Die FDP und die ihr nahestehende Friedrich Naumann Stiftung „Für die Freiheit“, die von Herrn Dr. Wolfgang Gerhardt geleitet wird, sind natürlich ganz besonders gefordert. Denn für sie ist es eine Existenzfrage! Die Wählerwanderung zur AfD in Sachsen hat die FDP entscheidend getroffen: Obwohl die sächsische CDU (rd. 40 %) etwa das Vierfache an Wählern mobilisiert wie die dortige FDP es noch 2009 schaffte (10 %), verlor die CDU 2014 mit 33 Tausend Wählern nicht einmal doppelt so viele an die AfD wie die FDP mit 18 Tsd. *4)

Gerade weil die AfD von Medien und den politischen Wettbewerbern überwiegend als „rechtspopulistisch“ wahrgenommen wird, gehört der neue Konkurrent unter die analytische Lupe.
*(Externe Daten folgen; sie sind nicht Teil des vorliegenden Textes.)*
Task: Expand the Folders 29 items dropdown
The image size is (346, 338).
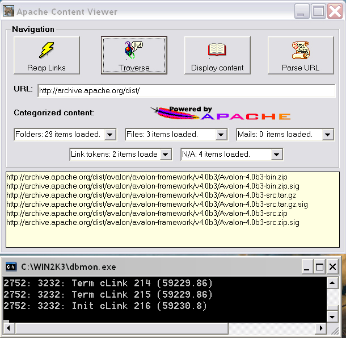Action: click(x=110, y=135)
Diese Mühe sind die etablierten Parteien der Kultur unserer Demokratie und ihrer politischen Märkte schuldig. *5)

*1) Philip Kotler, Marketing-Management, Deutsche Übersetzung von Heidi Reber, 4. Auflage, Stuttgart 1989, S. 16f.

*2) Landtagswahl Sachsen 2014 in Prozent (Änderung zu 2009 in Prozentpunkten): CDU 39,4 (minus 0,8); LINKE 18,9 (minus 1,7); SPD 12,4 (plus 2); FDP 3,8 (minus 6,2); Grüne 5,7 (minus 0,7); AfD 9,7 (plus 9,7). (Quelle: http://wahl.tagesschau.de/wahlen/2014-08-31-LT-DE-SN/index.shtml).

*3) Seth Godin, The best lesson from Fantasy Football’s success, Seth’s Blog, August 26, 2014. Übertr. RS. Das Zitat von Godin drückt das Konzept der „ownership“ als Grundlage für Kundenbindung aus.

*4) AfD-Wahlerfolg in Sachsen: „Die CDU hat’s vergeigt“; info@euractiv.de vom 01.09.2014. Die Zahlen der Wählerwanderung zur AfD hat Infratest dimap ermittelt: Danach verloren die LINKE 15 Tsd., die SPD 8 Tsd. und die Grünen 3 Tsd. Wähler an die AfD. Weitere Wähler holte die AfD von „Sonstigen“ (40 Tsd.), Nichtwählern (16 Tsd.) und NPD (13 Tsd.). Der Beitrag der AfD, die NPD aus dem sächsischen Landtag zu entfernen, ist wohl nicht ohne Verdienst.

*5) Nur weil ich andere zur politischen Analyse der AfD statt denkfauler Diffamierung auffordere, sei ausnahmsweise der Hinweis auf mein Blog „Extremismus aus dem Elfenbeinturm“ vom 18. April 2013 erlaubt.